• Question: As much as I agree with your work with keeping it with the real world, all we seem to do in secondary school is things that arent anything to do with the real world, so do you think that you should teach some of that as well?

    Asked by andyisadofinhouspotato to Mark on 16 Mar 2011 in Categories: .
    • Photo: Mark Hill

      Mark Hill answered on 16 Mar 2011:


      Hi andyisadofinhouspotato,

      Bit of an interesting login name you have.

      I think that it is vitally important. Take maths for an example. If you have an equation with apparently random, meaningless elements, such as x, y, and z, I find it more difficult to grasp. Use an equation with u, v, a, s and other elements and suddenly there is meaning, of initial velocity, final velocity, acceleration rate (which is co-efficient of friction x gravity) and displacement (distance in a straight line). This gives me one of my most basic equation applications, calculating the speed of a vehicle from a skid mark. Now it all makes sense. Science and maths in the real world.

      Please excuse the length of he rest of this answer, but I have given you, in easy terms, an answer to an earlier question, on how to calculate vehicle speed. It is wordy, but simple, and one I use regularly.

      From a skid mark? If it skidded to a stop? Or even if it hit something, but that’s a little less straightforward

      Let’s start from a common point. The Earth sucks! It really does. Gravity holds us to the ground (most of the time). So any vehicle or object moving should stay on the ground, even after a collision. I expect you are thinking of motorcycles and bicycles, but even then, they, and their riders, ultimately return to the ground.

      Now we can use that to help us calculate speed. This looks complicated, but, ask your teacher to write the equation and units on the board and you only have to drop your figures into it. ‘Simples’ (other makes of furry creatures are also available).
      In a simple skid to stop of a car we must remeber that the car grips the road because of gravity (g) and the grippiness of the tyres. Gravity is an acceleration rate and is generally about 9.81 metres per second per second (m/s/s). That is an acceleration rate and is important, but put it to one side at the moment.
      Let us call the final velocity ‘v’ (speed is almost the same). Then we’ll call the velocity at the start of the skid mark ‘u’. As the car is skidding and losing speed, that is called deceleration (or more accurately, negative acceleration), which is ‘a’.

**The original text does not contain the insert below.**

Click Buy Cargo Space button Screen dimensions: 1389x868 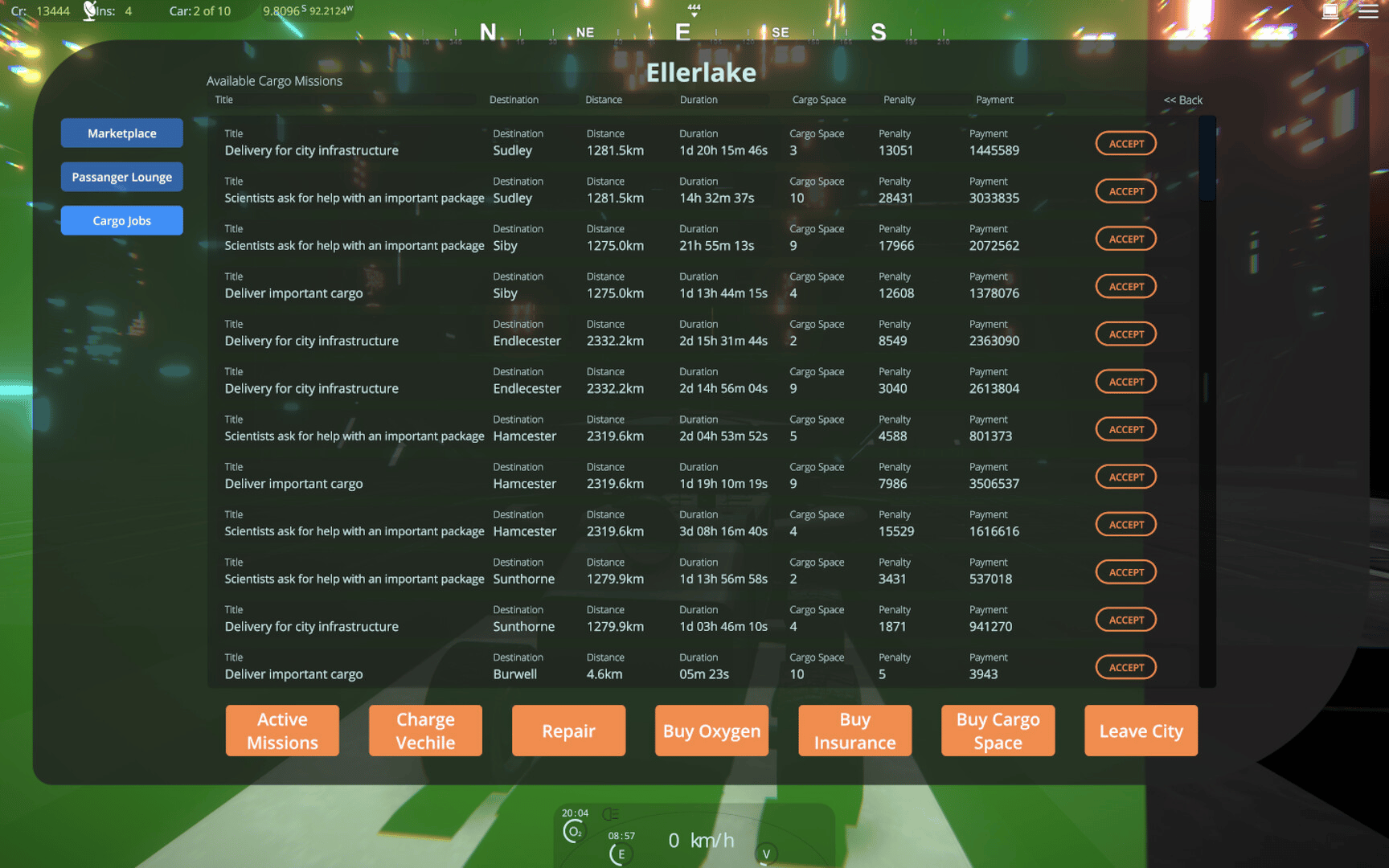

      But to find the velocity of the skidding vehicle I need to know how much grippiness was in its tyres. Broadly all car and vehicle tyres on the same surface, or section of road, have the same amount of grippiness available, or in scientific words, have the same co-efficient of friction. They vary slightly with tyre makes, but that isn’t too important here. However, we’ll call it grippiness here. It doesn’t have any units, but is a ratio, between the tyre and the road surface.
      At a collision scene I will usually do a skid test in my police vehicle, with a decelerometer device, which measures how much I am slowing down by. I drive along the road, at about 30 mph, over that collision skid marks… …and skid to a stop. After the tyre smoke has cleared the decelerometer gives me a reading – the grippiness factor – which is called ‘mu’. It is a Greek letter, a bit like a back-to-front ‘y’.

      Finally the length of the skid mark, called displacement, is measured, in metres. In equations displacement is always ‘s’.

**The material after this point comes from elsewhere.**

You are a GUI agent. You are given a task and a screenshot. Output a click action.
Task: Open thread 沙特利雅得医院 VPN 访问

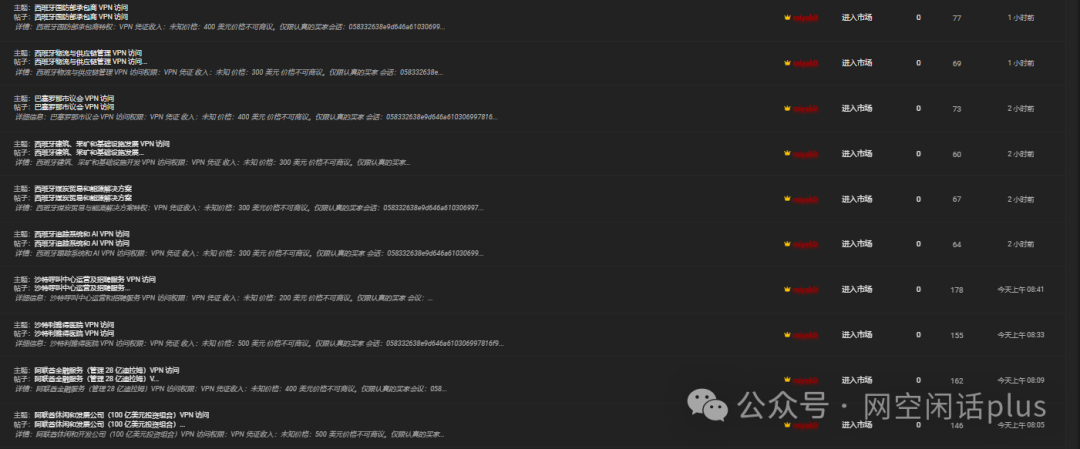[74, 325]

      So, using one of Newton’s equations of motion: u = the square root of (v squared + 2 x mu x g x s).
      But our vehicle skidded to a stop, so ‘v’ (final velocity) is zero, and if it equals zero, then we can remove it from the equation, for simplicity.

      Now, if you have a co-efficient of friction (grippiness factor) on a typical dry road of, say, 0.7 (remember – no units), gravity is 9.81 m/s/s, and the displacement for the skid mark, say 14.0 metres in our question, then put them into your equation, multiply by 2, then ‘square root’ the answer and you will find that our car was travelling at a velocity of 13.87 metres per second (m/s), which isn’t much use if we want to know whether he was speeding over the 30 mph limit at our scene, at the time of the collision.

      A conversion factor, or ‘constant’ can help. We know that if we divide (/) m/s by 0.447, then we can convert it into mph. So, 13.866/0.447 = 31.02 mph at the start of the skid.
      Naughty boy.
      Buuuuut, that was after he had started braking and wheels don’t immediately start to skid; the wheel start to turn more and more slowly, until they lock-up. Skid marks on tarmac (asphalt) are the result of heat melting the tar, which makes a black line. Very little of the mark is rubber. So, the tyre then needs to get hot enough to melt the tar. Looking at it all, although we can’t measure that part of the event, he was going even faster than the 31 mph that we have calculated.

      It all sounds complicated, but it is the really simple way that I work out vehicle speed most days, at crashes. So using ‘boring’ maths, I can sometimes tell what happened in a fatal collision, from the victim’s point of view, when they can’t. Maths in the real world.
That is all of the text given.